■ Trecho:
++++

História da Música Ocidental

Introdução
O Renascimento foi um movimento cultural muito complexo, que nasceu na Itália, por volta do século 14, e se espalhou pela Europa cem anos depois. Para o seu surgimento contribuíram centenas de causas existenciais e comerciais. Entretanto, podemos levantar algumas características gerais: O humanismo, o cientificismo e o início da tecnologia atual, a valorização da cultura greco-romana, a liberdade de circulação de idéias, A economia capitalista com todas as sua conseqüências: o incremento comercial, as primeiras indústrias e o estabelecimento dos bancos, o ressurgimento das cidades e a solidificação das nações, o colonialismo, o imperialismo e a globalização, a suposta e imaginável supremacia européia cristã-ocidental, o pragmatismo político, as novas pesquisas científicas e a vitória do racionalismo na filosofia, a crítica religiosa e a diversidade de crenças, a fundação de universidades e a divulgação do saber pela imprensa etc...

A história passou por grandes revoluções no período renascentista. A visão do homem sobre si mesmo modificou-se radicalmente pois, no período anterior, todos os campos do saber humano tendiam a voltar-se para as explicações teocêntricas, isto é, a visão do homem basicamente tinha Deus como ponto de partida para todas as discussões acerca do universo, suas origens e seus mecanismos. Na renascença, o homem passou a voltar seu olhar sobre si mesmo, isto é, houve o ressurgimento dos estudos nos campos das ciências humanas, em que o próprio homem toma-se como objeto de observação, ao mesmo tempo em que é o observador.
No campo da ciência, o período foi um dos mais férteis na história da humanidade. Galileu Galilei, mesmo perseguido pela Igreja, afirmava não ser a Terra o centro de todo o universo. Pela constatação do movimento da Terra em torno do Sol, as teorias de Galileu seguiam em rota de colisão com os próprios conceitos religiosos vigentes: tal fato, por si mesmo, já era considerado um desafio às autoridades religiosas.

A invenção da bússola, assim como o aprimoramento das técnicas de navegação, facilitou a expansão marítima européia, resultando na nova rota marítima para as Índias, realizada por Vasco da Gama. Por outro lado, a pólvora, outrora utilizada meramente para a fabricação de fogos de artifício, passou a ser utilizada para fins militares. Desta forma, os colonizadores europeus passaram a obter vantagem bélica esmagadora sobre os povos dos territórios conquistados.

Leonardo da Vinci, talvez sendo aquele que mais personificou os padrões do homem renascentista, tendo sido pintor, escultor, arquiteto, cientista e músico, deixou contribuições nas artes (criou uma das mais populares pinturas na história das artes, La Gioconda, a Mona Lisa) além de realizar inúmeros experimentos científicos, entre eles os seus projetos de engenharia, que assombraram sua época.

Esta época marca o início do mundo moderno.
Música no período Renascentista

Por comodidade, adotamos esta denominação para a Música no período compreendido entre 1450 e 1600, mas, nela mesma, não aconteceu uma transformação profunda, igual à ocorrida em outras áreas do conhecimento humano, Pelo contrário, houve somente um desenvolvimento de algumas técnicas explicadas adiante.

++++

■ Exercícios:
[1] Diga se cada afirmação abaixo está de acordo com o trecho sobre o Renascimento e justifique com as palavras exatas dele: (a) o Renascimento nasceu na Itália por volta do século 14; (b) a nova rota marítima para as Índias foi realizada por Galileu Galilei; (c) na música entre 1450 e 1600 houve uma transformação profunda, igual à de outras áreas do conhecimento.
[2] Prossiga o trecho sobre o Renascimento a partir da última frase apresentada.

■ Dados exibidos:
++++

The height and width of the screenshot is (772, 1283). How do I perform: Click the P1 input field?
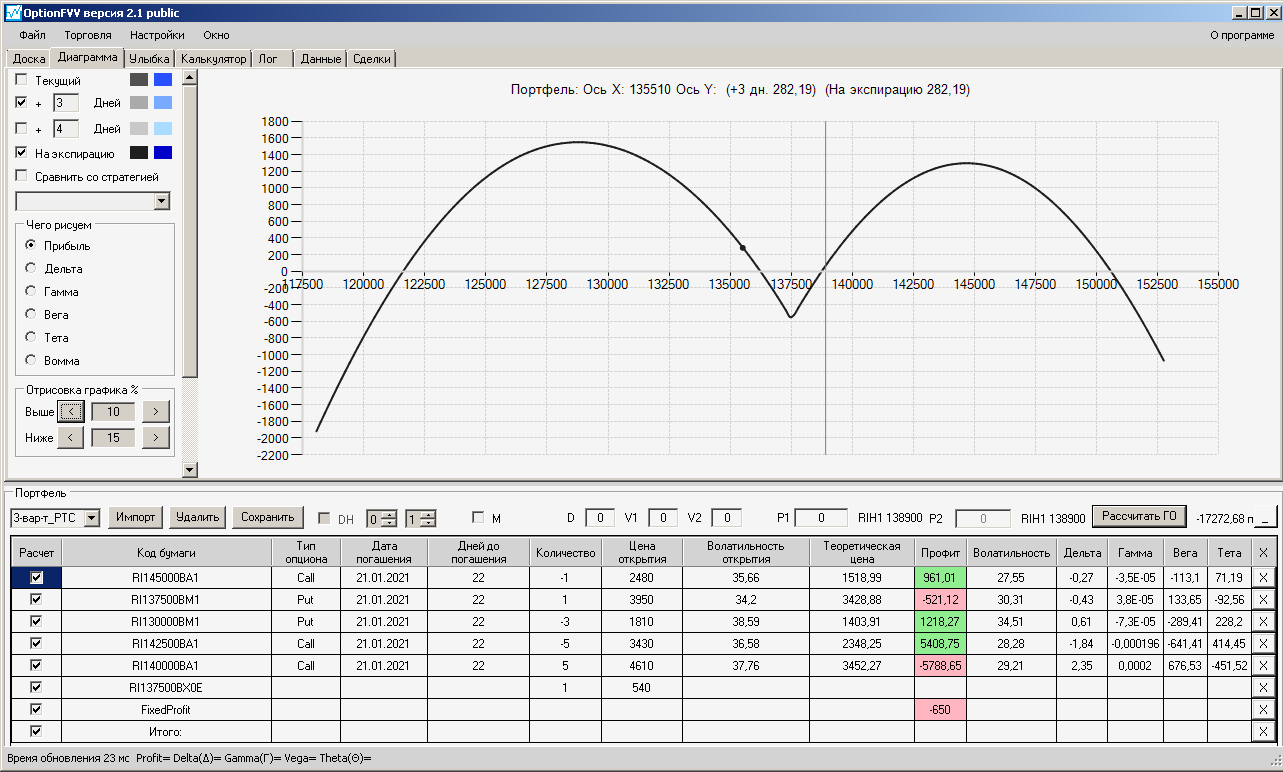[821, 518]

++++

■ Respostas por exercício:
[1]
(a) Sim: "nasceu na Itália, por volta do século 14".
(b) Não: "resultando na nova rota marítima para as Índias, realizada por Vasco da Gama".
(c) Não: "nela mesma, não aconteceu uma transformação profunda, igual à ocorrida em outras áreas do conhecimento humano".

[2]
Muitos historiadores justificam este rótulo dizendo que a Música "renasceu" durante o século 15, tendo, por pressuposto, desaparecido nos séculos anteriores. A atividade musical é inerente a todas as civilizações e nunca, em nenhum momento, deixou de existir, seja em rituais, seja em trabalhos ou seja em festas. Vimos quantas músicas em estilos diversos apareceram na Idade Média e nunca houve uma pausa. Outros ainda argumentam que "a música ficou mais alegre", baseando-se nos textos das canções populares da época, mas muitas canções medievais e hinos religiosos medievais "expressam" alegria.
Por último, os músicos do século 16 não conseguiram resgatar a música greco-romana. Somente apareciam referências àquelas culturas nas citações ou textos literários em canções e motetos ou em títulos de músicas instrumentais.

A música mesma não é da Grécia e nem de Roma !

Características gerais

A música ainda era escrita nos modos medievais, mas com muitas modulações, transposições, alterações cromáticas e até microtonais, nos gêneros medievais e sob a supervisão da Igreja Católica, orientando os padres-compositores.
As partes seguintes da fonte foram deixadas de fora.